#### [Aim]
Print the excerpt below on training losses and benchmark evaluation in full, word for word, with every formula and heading unchanged.

#### [Extract]
• • • •
Intra-frame supervision uses bipartite matching for \(\mathcal{L}_{query}\), but standard losses treat all predictions equally and provide only indirect gradients to \(A\). Thus, Assignment-weighted Instance Supervision \(\mathcal{L}^{l,t}_{inst}=\sum_j w_j\cdot\mathcal{L}_{query}(j,\sigma(j))\) is introduced, where \(w_j=\max_i A_{ij}\), directing supervision primarily to centers responsible for high-confidence grouping. For temporal association, Explicit Merging Supervision \(\mathcal{L}^t_{merge}=\mathrm{BCE}(M^{short}_{(L)}, G^t)\) is used, where \(G^t\) is a binary ground truth correspondence based on instance ID. Total loss is aggregated over \(T\) frames and \(L\) layers: \(\mathcal{L}=\frac{1}{T}\sum_t\big(\lambda_{count}\mathcal{L}^t_{count}+\sum_l\mathcal{L}^{l,t}_{inst}+\lambda_{merge}\mathcal{L}^t_{merge}\big)\).
Key Experimental Results¶
Main Results¶
Evaluation was conducted on four indoor benchmarks: ScanNet, ScanNet200, SceneNN, and 3RScan. Metrics follow the ScanNet protocol reporting AP (IoU 0.5–0.95), AP50, and AP25. Comparisons include 6 baselines (offline: SAMPro3D/Open3DIS/SAI3D; online: SAM3D/ESAM/AutoSeg3D).
• • • •
#### [Provided material]

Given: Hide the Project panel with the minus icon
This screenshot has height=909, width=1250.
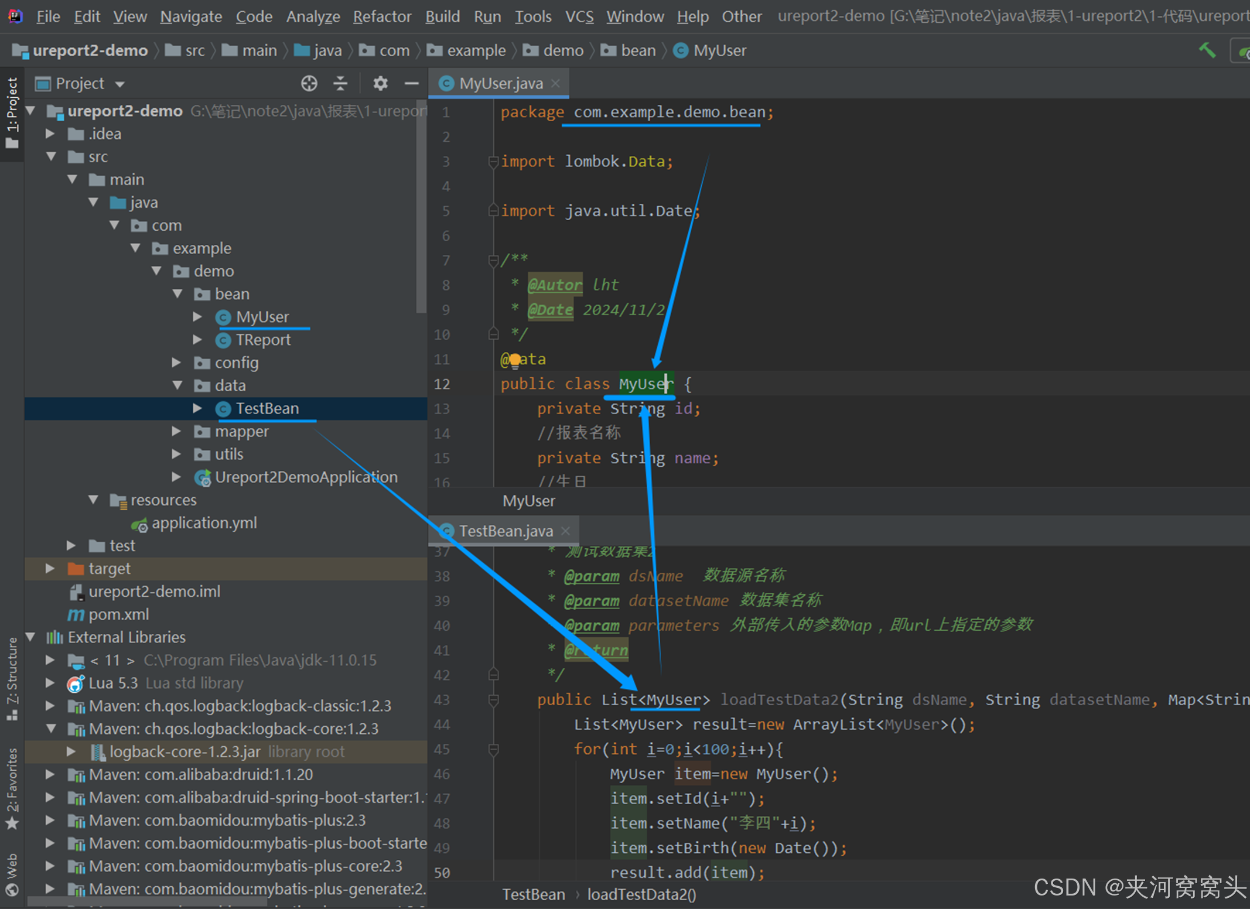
• • • •
#### [Result for this task]
Intra-frame supervision uses bipartite matching for \(\mathcal{L}_{query}\), but standard losses treat all predictions equally and provide only indirect gradients to \(A\). Thus, Assignment-weighted Instance Supervision \(\mathcal{L}^{l,t}_{inst}=\sum_j w_j\cdot\mathcal{L}_{query}(j,\sigma(j))\) is introduced, where \(w_j=\max_i A_{ij}\), directing supervision primarily to centers responsible for high-confidence grouping. For temporal association, Explicit Merging Supervision \(\mathcal{L}^t_{merge}=\mathrm{BCE}(M^{short}_{(L)}, G^t)\) is used, where \(G^t\) is a binary ground truth correspondence based on instance ID. Total loss is aggregated over \(T\) frames and \(L\) layers: \(\mathcal{L}=\frac{1}{T}\sum_t\big(\lambda_{count}\mathcal{L}^t_{count}+\sum_l\mathcal{L}^{l,t}_{inst}+\lambda_{merge}\mathcal{L}^t_{merge}\big)\).
Key Experimental Results¶
Main Results¶
Evaluation was conducted on four indoor benchmarks: ScanNet, ScanNet200, SceneNN, and 3RScan. Metrics follow the ScanNet protocol reporting AP (IoU 0.5–0.95), AP50, and AP25. Comparisons include 6 baselines (offline: SAMPro3D/Open3DIS/SAI3D; online: SAM3D/ESAM/AutoSeg3D).